There’s a long pause. I guess he isn’t used to me cursing him.

“Then goddamn shitty is just how it’s going to have to be,” he says finally. “Because I can’t go to a funeral, Ceejay. I just can’t. Maybe everyone will hate me. They probably have a right to, but there’s nothing you can say that’ll make me go. There’s nothing anyone can say.”

“And so that’s it?”

“That’s it.”

I hate to get beat by anything, but I know I’m beat this time. The only thing left to do is think of a lie to tell Mom so Bobby’s absence won’t go down quite so hard.

36

Here’s the lie—Dani’s little boy, Ian, is sick, and Bobby has to stay home with him while she’s at work. It’s not the best lie in the world, but it has a kid in it, so I figure as soft-hearted as Mom is, she’ll play along. Of course, she does, too. When I tell her, she says she thinks Bobby’s doing the right thing. She even smiles, but not enough to cover up the hurt underneath. Dad looks like he’s ready to explode. He doesn’t, though, not this time.

The day of the funeral it takes several cars to get us all to Grandma’s church in Davenport for the service. The one I’m in is packed and uncomfortable, and I’m wearing a dress for the first time in about a hundred years. When we get there, the parking lot is already pretty full. Our family walks in together after everyone else has been seated, and in a weird way, with
everybody looking at us, I feel like a celebrity. Like one of the stars of death’s latest show.

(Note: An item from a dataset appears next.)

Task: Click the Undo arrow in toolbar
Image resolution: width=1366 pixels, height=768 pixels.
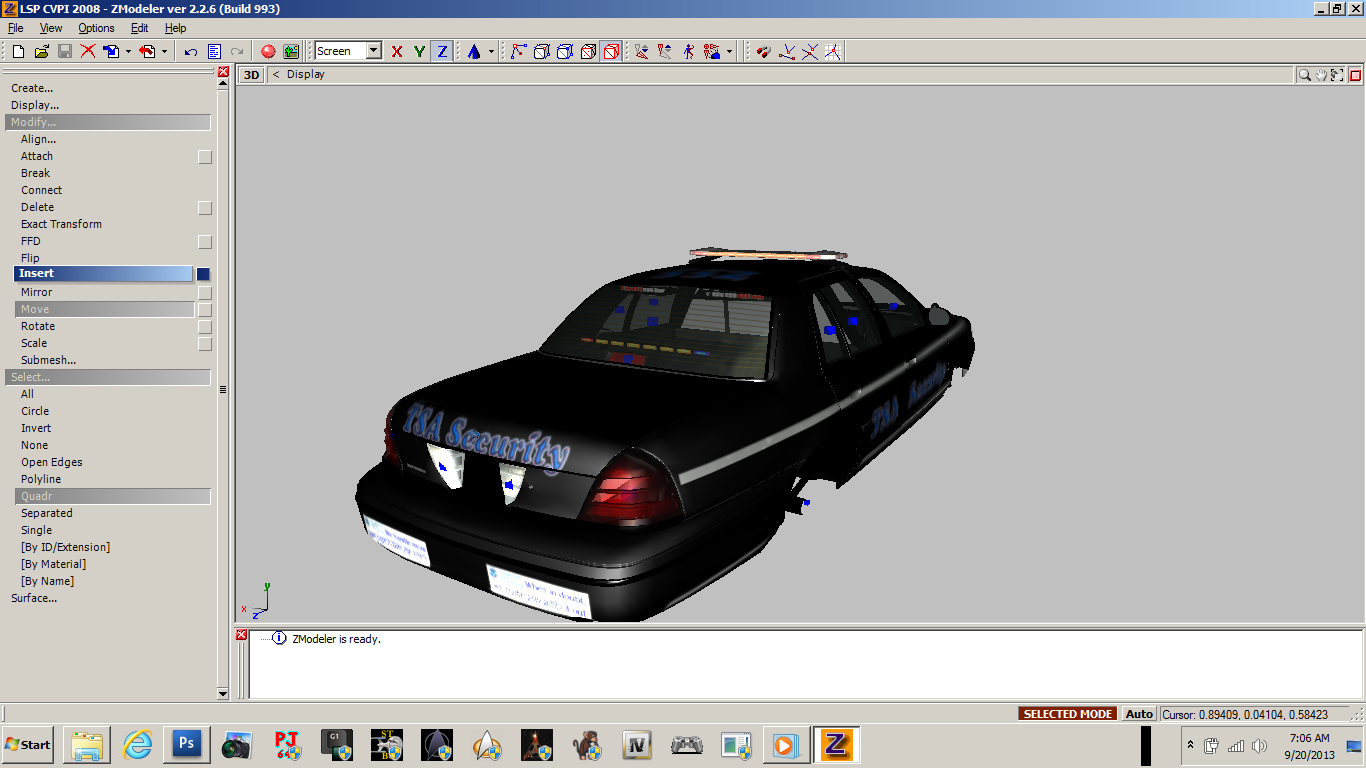Action: coord(191,51)
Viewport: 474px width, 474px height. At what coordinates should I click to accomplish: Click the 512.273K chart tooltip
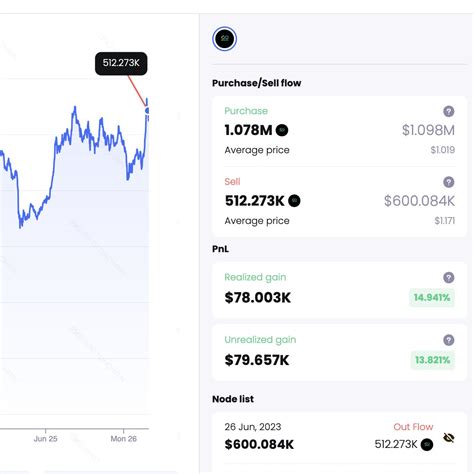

There must be a million flowers at the front of the sanctuary, where Grandma’s coffin sits closed. At first, I can’t help thinking that seems phony. All these people and all these flowers—surely Grandma wasn’t that beloved. I mean, it’s a sad day and all, but I saw Grandma around other people, and she wasn’t much nicer to them than she was to me and Bobby. But, looking around, I realize most of the people are from Knowles. They’re here for Mom, not Grandma. They want to show her she’s not alone, and I have to admire them for that.